2. Kompetensi Kepribadian
Kompetensi kepribadian
menurut Suparno (2002:47) adalah mencakup kepribadian yang utuh, berbudi luhur,
jujur, dewasa, beriman, bermoral; kemampuan mengaktualisasikan diri seperti
disiplin, tanggung jawab, peka, objekti, luwes, berwawasan luas, dapat
berkomunikasi dengan orang lain; kemampuan mengembangkan profesi seperti
berpikir kreatif, kritis, reflektif, mau belajar sepanjang hayat, dapat ambil
keputusan dll. (Depdiknas,2001). Kemampuan kepribadian lebih menyangkut jati
diri seorang guru sebagai pribadi yang baik, tanggung jawab, terbuka, dan terus
mau belajar untuk maju. Yang pertama ditekankan adalah guru itu bermoral dan
beriman.
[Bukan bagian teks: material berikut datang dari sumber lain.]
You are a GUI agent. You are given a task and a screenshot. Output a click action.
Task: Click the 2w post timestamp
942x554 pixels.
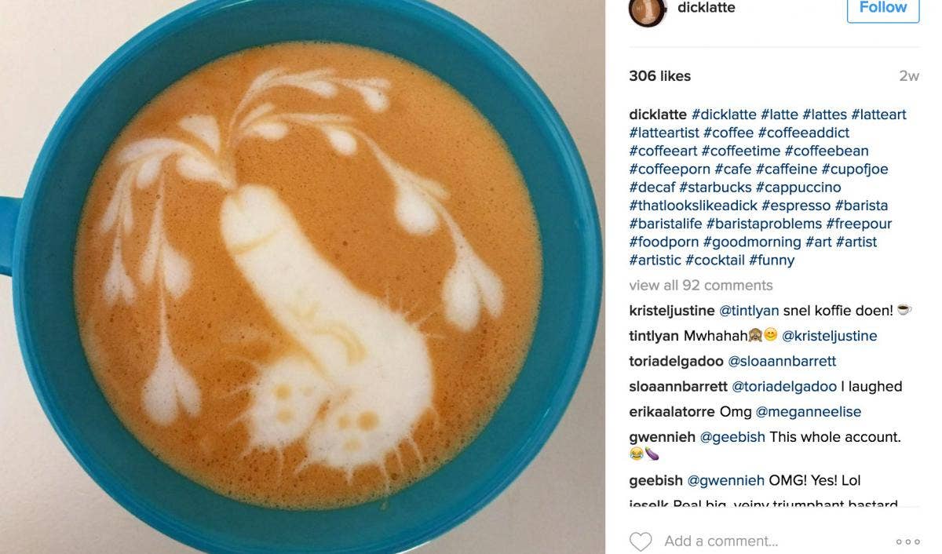pos(909,76)
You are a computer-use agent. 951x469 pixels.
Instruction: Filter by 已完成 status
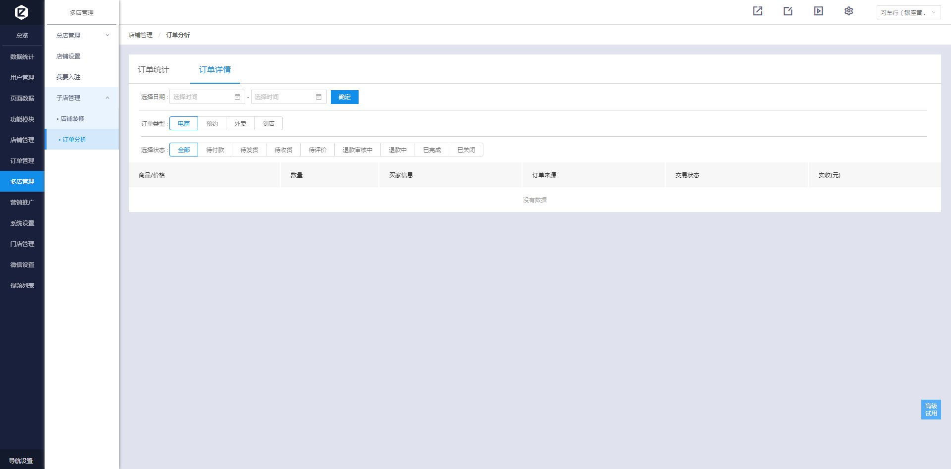432,150
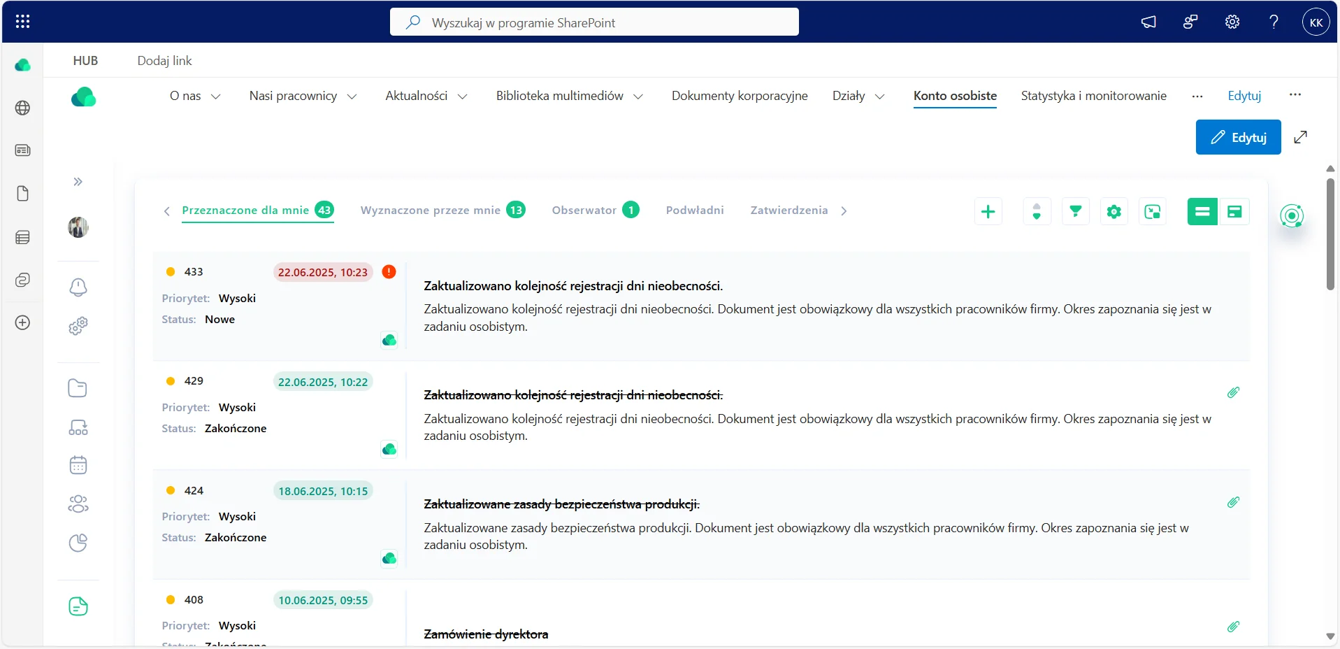The height and width of the screenshot is (649, 1340).
Task: Click the SharePoint search field
Action: 594,22
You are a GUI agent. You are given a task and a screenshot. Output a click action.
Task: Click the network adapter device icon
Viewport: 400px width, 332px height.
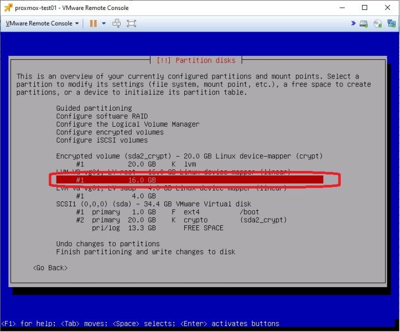391,23
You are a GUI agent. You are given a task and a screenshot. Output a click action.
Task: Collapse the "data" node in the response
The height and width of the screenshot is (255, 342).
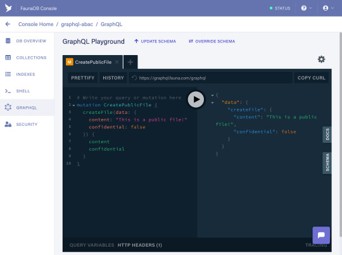pyautogui.click(x=212, y=103)
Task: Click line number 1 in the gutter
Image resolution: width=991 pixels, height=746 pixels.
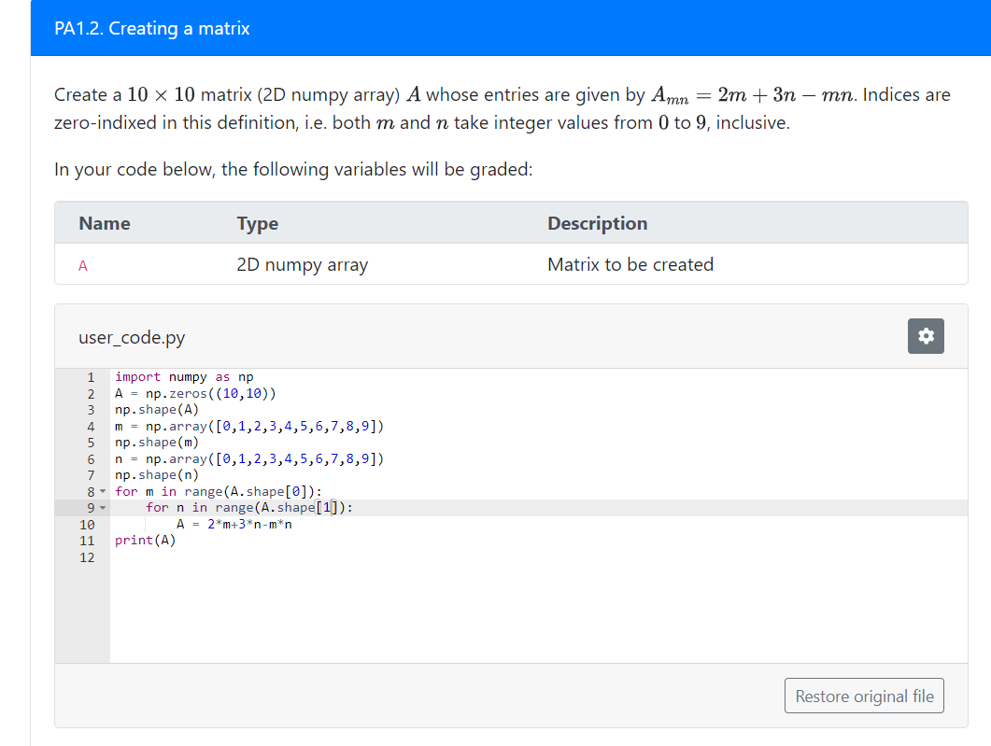Action: tap(90, 376)
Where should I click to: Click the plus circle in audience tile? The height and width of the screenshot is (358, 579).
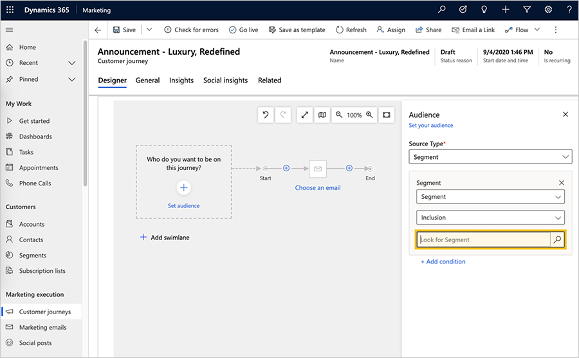[x=183, y=188]
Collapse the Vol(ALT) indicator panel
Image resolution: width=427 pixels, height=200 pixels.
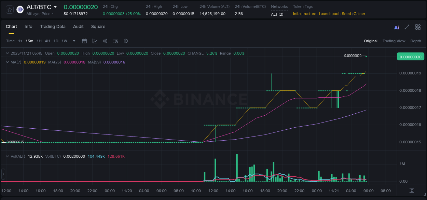click(7, 156)
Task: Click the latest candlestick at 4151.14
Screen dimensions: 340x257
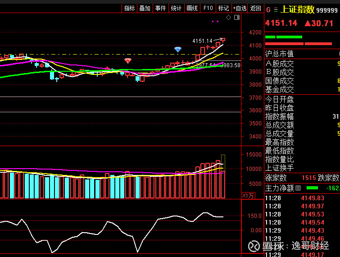Action: [x=223, y=40]
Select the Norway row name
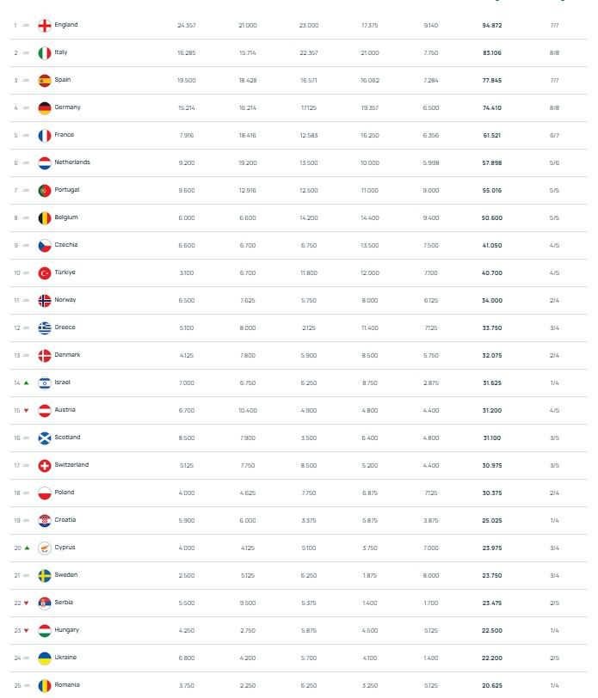The height and width of the screenshot is (698, 598). pyautogui.click(x=65, y=300)
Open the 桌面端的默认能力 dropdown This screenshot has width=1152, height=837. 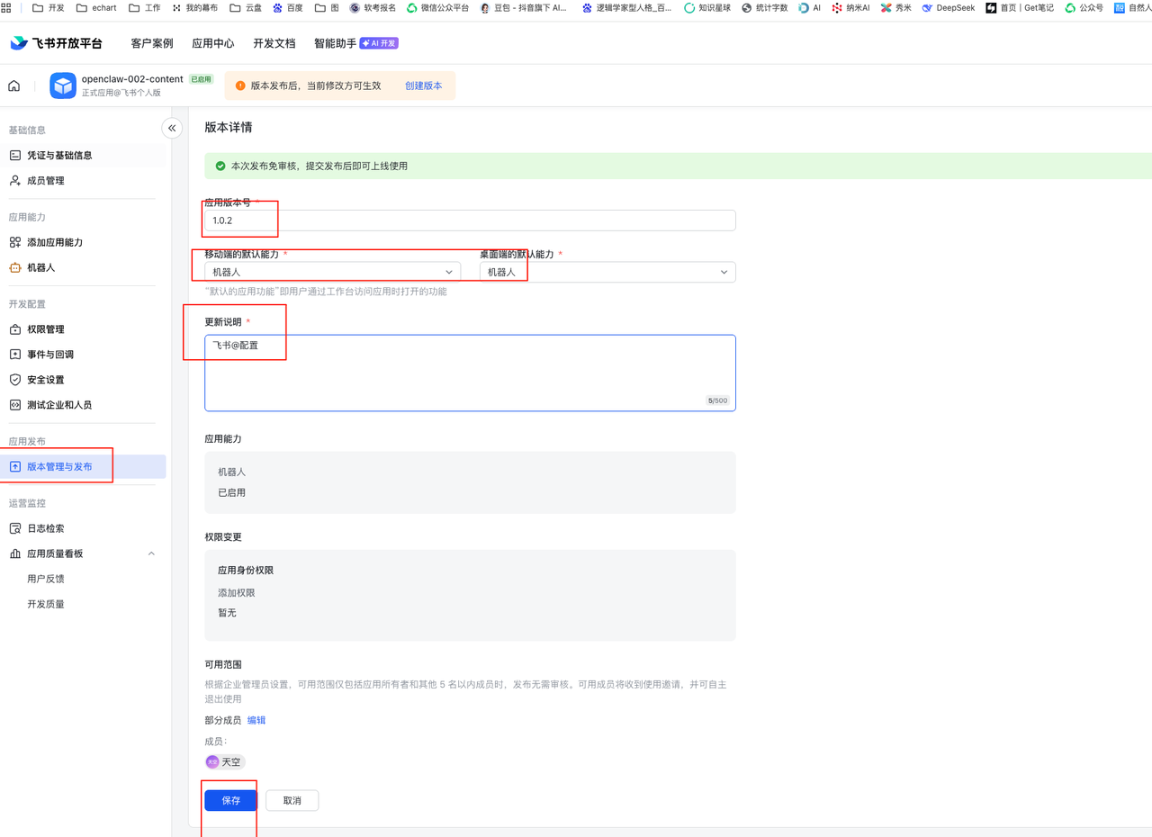pos(606,272)
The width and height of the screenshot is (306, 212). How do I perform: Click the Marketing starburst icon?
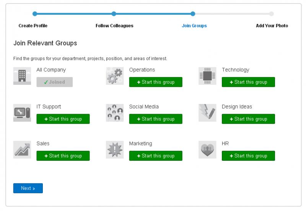pyautogui.click(x=115, y=150)
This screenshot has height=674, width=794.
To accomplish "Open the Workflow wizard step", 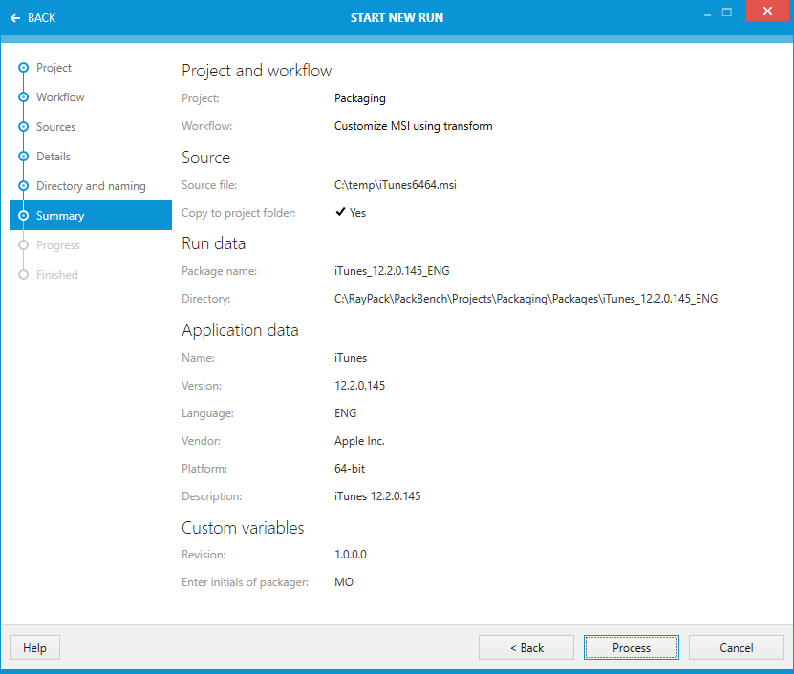I will click(x=60, y=97).
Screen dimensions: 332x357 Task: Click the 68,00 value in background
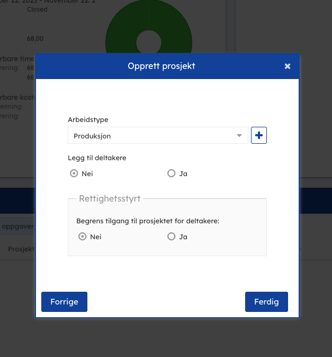(35, 38)
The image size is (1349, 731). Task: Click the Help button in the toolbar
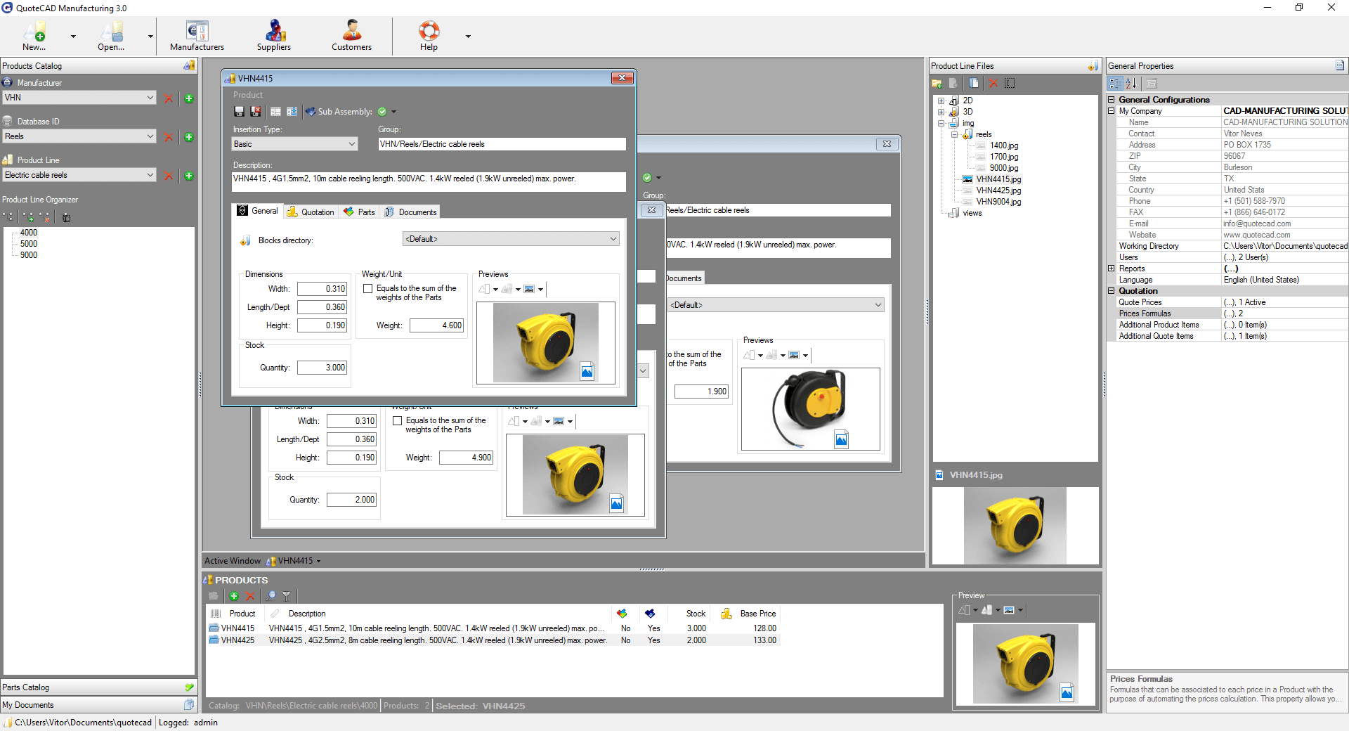point(429,37)
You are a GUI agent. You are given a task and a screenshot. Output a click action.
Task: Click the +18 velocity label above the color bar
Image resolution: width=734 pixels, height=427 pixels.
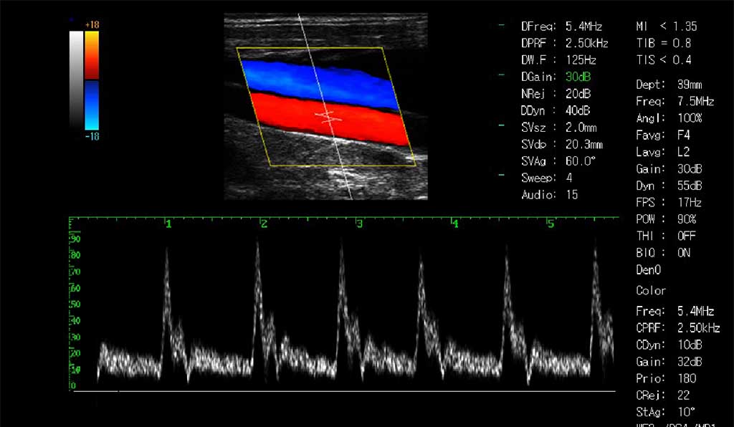coord(92,25)
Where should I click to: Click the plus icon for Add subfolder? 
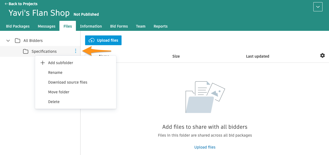click(x=42, y=63)
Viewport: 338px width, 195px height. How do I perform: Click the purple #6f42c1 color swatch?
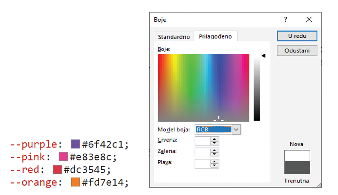coord(76,144)
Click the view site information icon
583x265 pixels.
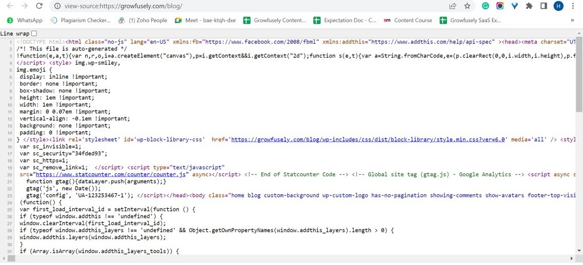tap(57, 6)
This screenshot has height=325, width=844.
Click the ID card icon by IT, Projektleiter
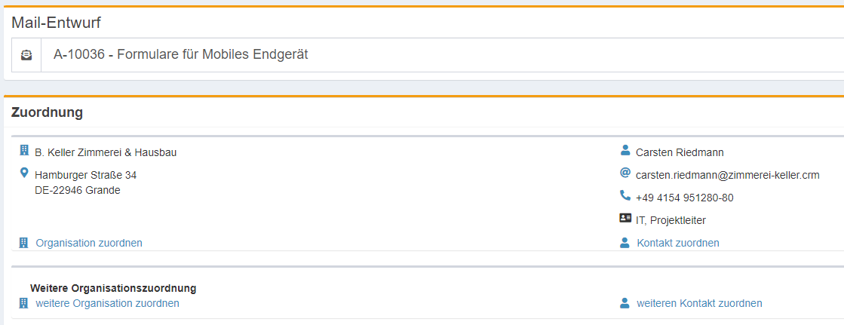tap(625, 219)
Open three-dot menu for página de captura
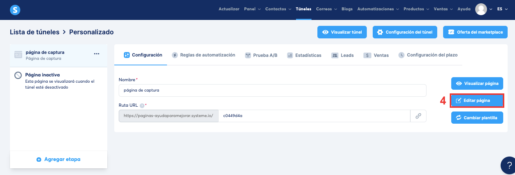 pos(97,54)
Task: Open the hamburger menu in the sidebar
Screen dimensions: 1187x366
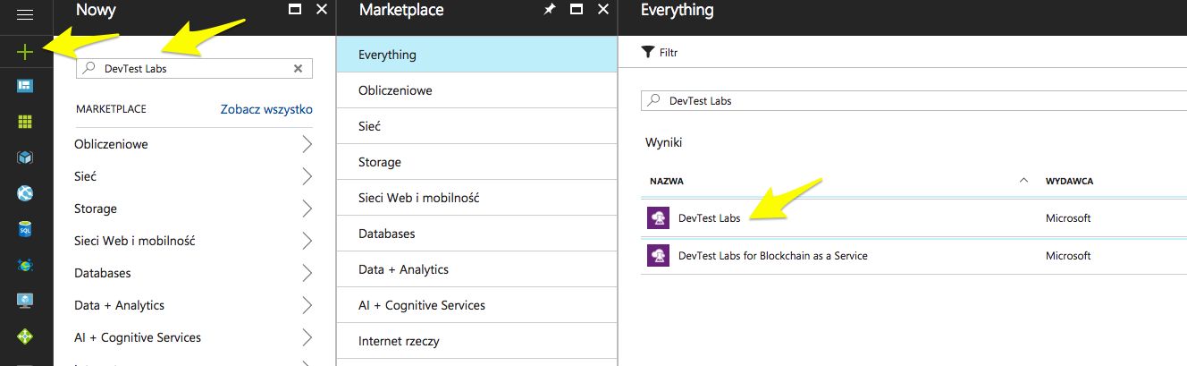Action: 25,15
Hal ini jelas merupakan kompetensi yang sangat penting karena salah
satu tugas guru adalah membantu anak didik yang bertaqwa dan beriman serta
menjadi anak yang baik. Bila guru sendiri tidak beriman kepada Tuhan dan tidak
bermoral, maka menjadi sulit untuk dapat membantu anak didik beriman dan
bermoral. Bila guru tidak percaya akan Allah, maka proses membantu anak didik
percaya akan lebih sulit. Disini guru perlu menjadi teladan dalam beriman dan
bertaqwa. Pernah terjadi seorang guru beragama berbuat skandal sex dengan
muridnya, sehingga para murid yang lain tidak percaya kepadanya lagi. Para
murid tidak dapat mengerti bahwa seorang guru yang mengajarkan moral, justru ia
sendiri tidak bermoral. Syukurlah guru itu akhirnya dipecat dari sekolah.
Yang kedua, guru harus
mempunyai aktualisasi diri yang tinggi. Aktualisasi diri yang sangat penting
adalah sikap bertanggungjawab. Seluruh tugas pendidikan dan bantuan kepada anak
didik memerlukan tanggungjawab yang besar. Pendidikan yang menyangkut
perkembangan anak didik tidak dapat dilakukan seenaknya, tetapi perlu direncanakan,
perlu dikembangkan dan perlu dilakukan dengan tanggungjawab. Meskipun tugas
guru lebih sebagai fasilitator, tetapi tetap bertanggung jawab penuh terhadap
perkembangan siswa. Dari pengalaman lapangan pendidikan anak menjadi rusak
karena beberapa guru tidak bertanggungjawab. Misalnya, terjadi pelecehan
seksual guru terhadap anak didik, guru meninggalkan kelas seenaknya, guru tidak
mempersiapkan pelajaran dengan baik, guru tidak berani mengarahkan anak didik,
dll.
Kemampuan untuk berkomunikasi
dengan orang lain sangat penting bagi seorang guru karena tugasnya memang
selalu berkaitan dengan orang lain seperti anak didik, guru lain, karyawan,
orang tua murid, kepala sekolah dll. Kemampuan ini sangat penting untuk
dikembangkan karena dalam pengalaman, sering terjadi guru yang sungguh pandai,
tetapi karena kemampuan komunikasi dengan siswa tidak baik, ia sulit membantu
anak didik maju. Komunikasi yang baik akan membantu proses pembelajaran dan
pendidikan terutama pada pendidikan tingkat dasar sampai menengah.
Kedisiplinan juga menjadi
unsur penting bagi seorang guru. Kedisiplinan ini memang menjadi kelemahan
bangsa Indonesia, yang perlu diberantas sejak bangku sekolah dasar. Untuk itu
guru sendiri harus hidup dalam kedisiplinan sehingga anak didik dapat meneladannya.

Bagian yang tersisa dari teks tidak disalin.